In his book's final sentence, David Evans is concerned that we "assure a future for Faulkner, and a Faulkner for the future" (236). Taken at a glance, this concern might imply a need to safeguard Faulkner's continuing relevance: pointing to the future and Faulkner together suggests that their mutuality is not, in fact, certain. And in light of shifting critical approaches to this canonical writer, not to mention the diminishing importance of author studies as well as scholarly genres like the monograph, Evans's caution makes a certain critical sense. [End Page 766]

Yet the statement's fuller meaning within the context of this new study lies with Faulkner's creative and intellectual affinity with an ostensibly quite different figure. Such is Evans's main contention in William Faulkner, William James, and the American Pragmatic Tradition. This is a rich study, notable for the attention Evans pays to James's prose as well as his ideas, and to the ways he links the Harvard philosopher and member of the gentile New York clan to the Bard of Mississippi. Evans readily admits the unusual nature of this linking. Yet he argues that despite their differences, Faulkner and James share, above all, a commitment to the notion of truth as produced, not found; to the narrative aspect of knowledge; and to the ways in which reality is constructed through communal acts of faith and a willingness to believe—all dimensions of what Evans describes as central pragmatist ideals.

Evans's book appears at an interesting juncture in Faulkner's critical history. Positioning himself against the idyllic approaches of Cleanth Brooks and Warren—what Evans calls "the cotton belt gemeinschaft" (21)—and what he terms the ideological approaches of more recent critics like Myra Jehlen, Richard Godden, and John Duvall, Evans offers us in a sense two books. Greater than the sum of its parts, it nevertheless relies on two distinct interests and, in a certain way, dual projects. The book offers three introductory chapters that treat James in significant depth, followed by chapters devoted to separate Faulkner novels in which James's thought receives ample attention: The Hamlet, Absalom, Absalom!, and Go Down, Moses. Evans's explication of James's central ideas and major works (as well as minor ones) is remarkably lucid throughout. While he invokes more contemporary and equally abstruse figures such as Derrida or DeMan, Evans always does so with a notable sense of their specific relevance to his larger interests in James. Where their theories resemble James's—and in the poststructualists' emphasis on language, indeterminacy, and the play of meaning, they often seem to follow James quite closely—Evans incorporates them with both an ease of clarity and a sure sense of their role within his discussion.

At the center of the first half of Evans's book is a literary and historical entity, the American confidence man. Central to Evans's interest in this figure is his capacity to effect a sense of community where none had existed prior.
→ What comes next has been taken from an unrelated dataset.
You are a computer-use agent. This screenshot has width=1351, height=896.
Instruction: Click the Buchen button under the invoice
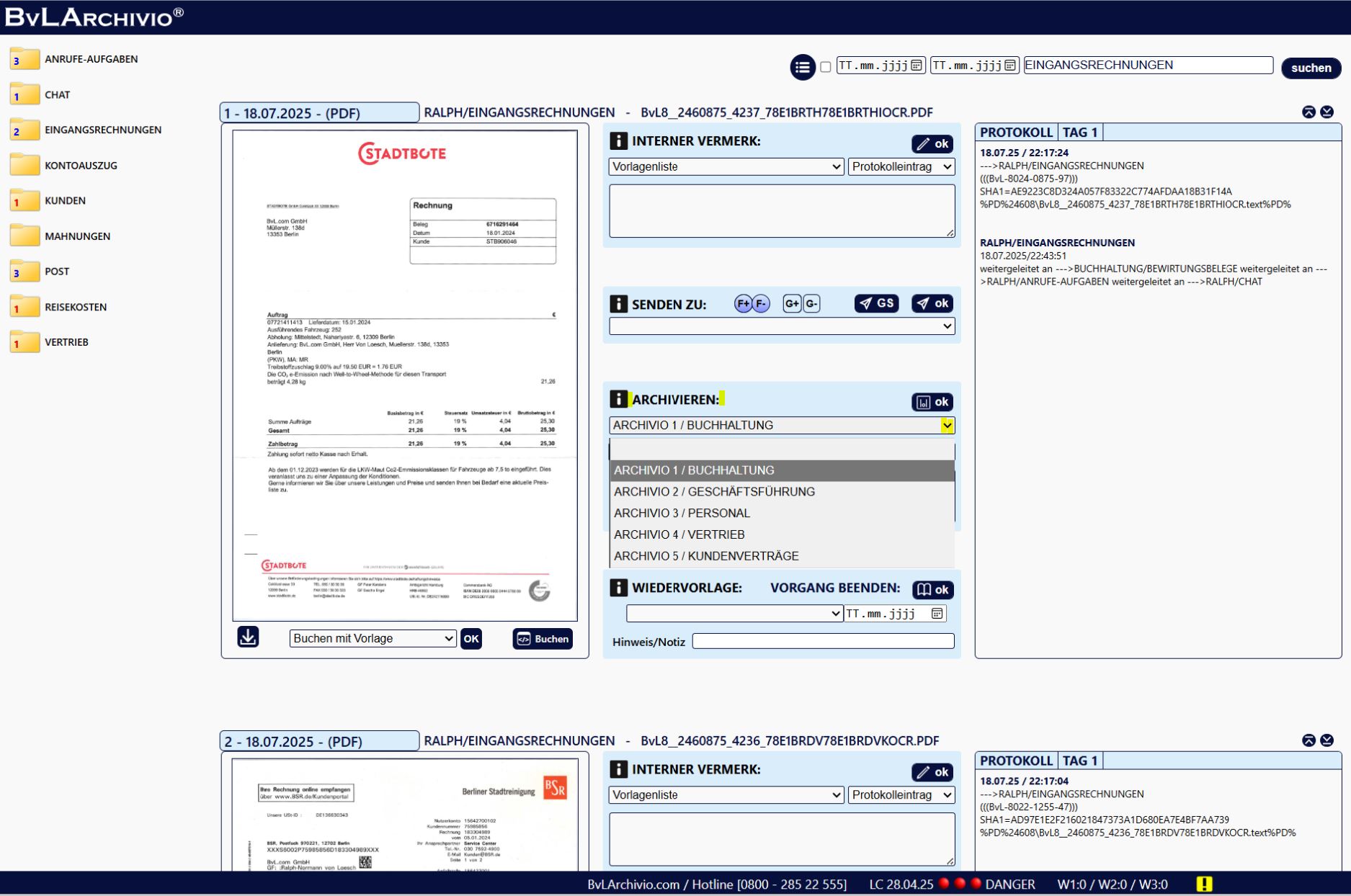pyautogui.click(x=543, y=639)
Confidence, Evans shows, depends on a willingness to believe, not only in another's authenticity, but also in a communal sense of shared values that incorporates other and self and binds their ongoing relationship. This process was particularly vital in a new country or in the space and culture of the American frontier. Despite his willingness to swindle and to exploit another's trust, the con man performs an important and positive social function: revealing [End Page 767] the fact that individuals otherwise unfamiliar with one another can nevertheless fashion belief, a belief that is decidedly social.

Some of the book's more striking moves appear in the close readings of James's prose. Evans finds remarkable traction in James's imaginative writing strategies, for example, his essays' supposed vagueness. In particular, "The Will to Believe" evidences the fact that "James's vagueness can be seen not as an intellectual shortcoming but as a deliberate literary strategy and a way of...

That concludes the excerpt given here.